Methods: We conducted a single-center, randomized, double-blinded, placebo-controlled trial. One hundred one patients were randomized to receive either TXA or an equivalent volume of normal saline. The primary outcome measure was thigh swelling. Secondary outcome measures included, visual analogue pain score, timed up and go test, a 10 meter walk test, and length of stay. Blood loss and the incidence of blood transfusions were also recorded.
Results: There were no statistically significant differences between the primary outcome of thigh swelling or the secondary outcome measures of postoperative pain nor mobility. There was a significant reduction in length of stay for those that received TXA 3.58 days (0.84) compared with the control group 4.27 days (0.98) (P < .001). There was significantly less intraoperative blood loss observed in the TXA group (0.460L SD 0.228) compared with the control group (0.687L SD 0.283L) (P < .001). The estimated blood loss was also significantly less in the TXA group (1.084L SD 0.440) compared with the control group (1.394 L SD 0.426).

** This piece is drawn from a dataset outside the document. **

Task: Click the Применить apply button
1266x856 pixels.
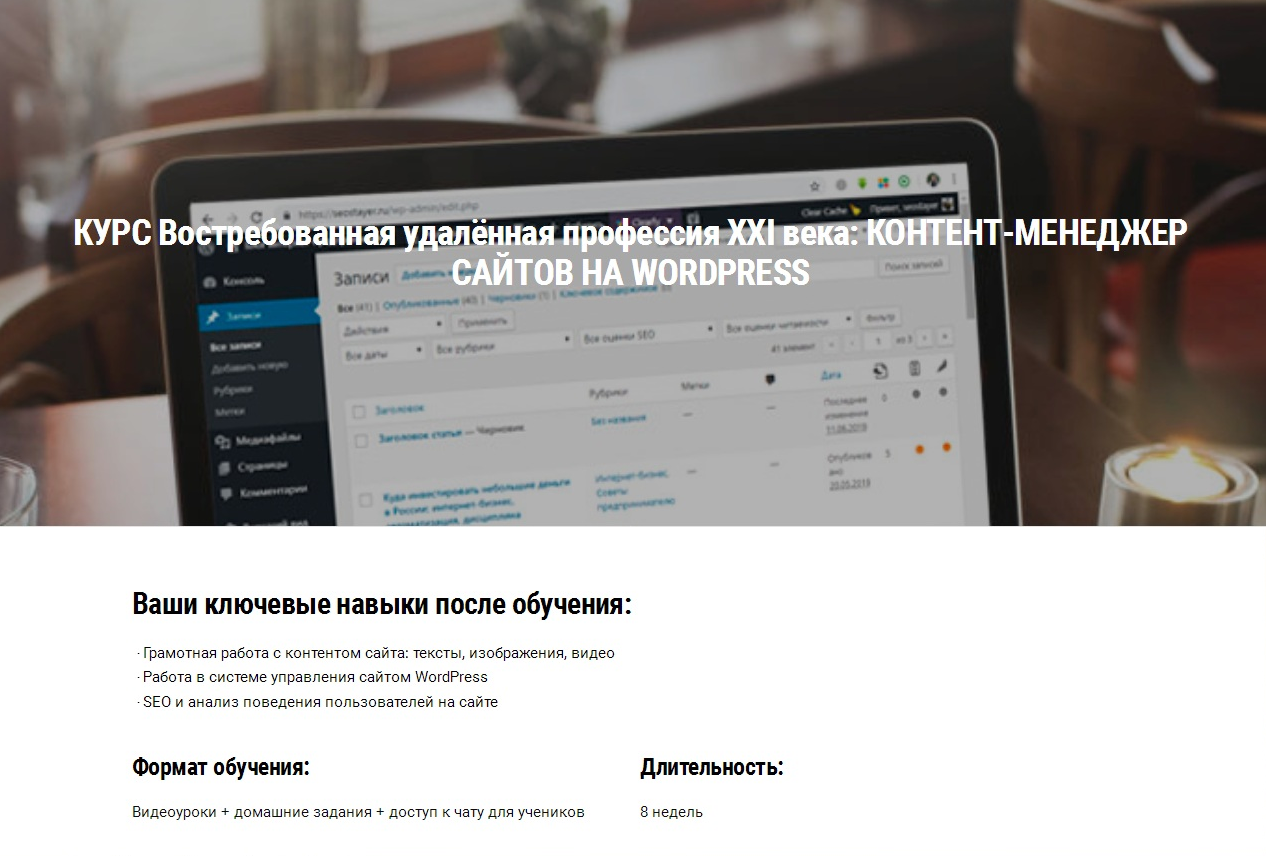Action: (483, 321)
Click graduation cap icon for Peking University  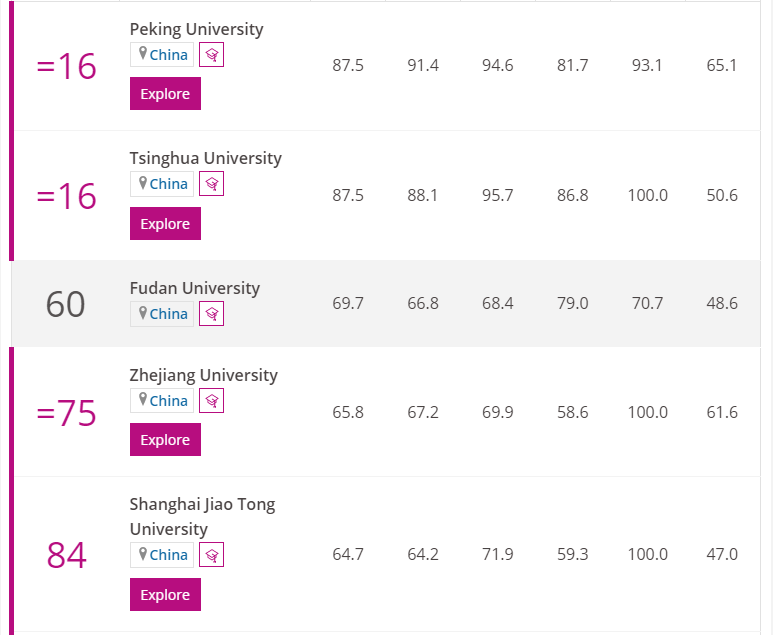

Conclusion: TXA is an effective agent in reducing blood loss in total hip arthroplasty using the anterior approach. The blood conserving effect of TXA was not associated with improved postoperative recovery across the measures of pain and mobility. Administration of TXA may have a positive effect on reducing the duration of inpatient stays.
Keywords: anterior approach; blood loss; post operative outcomes; total hip arthroplasty; tranexamic acid.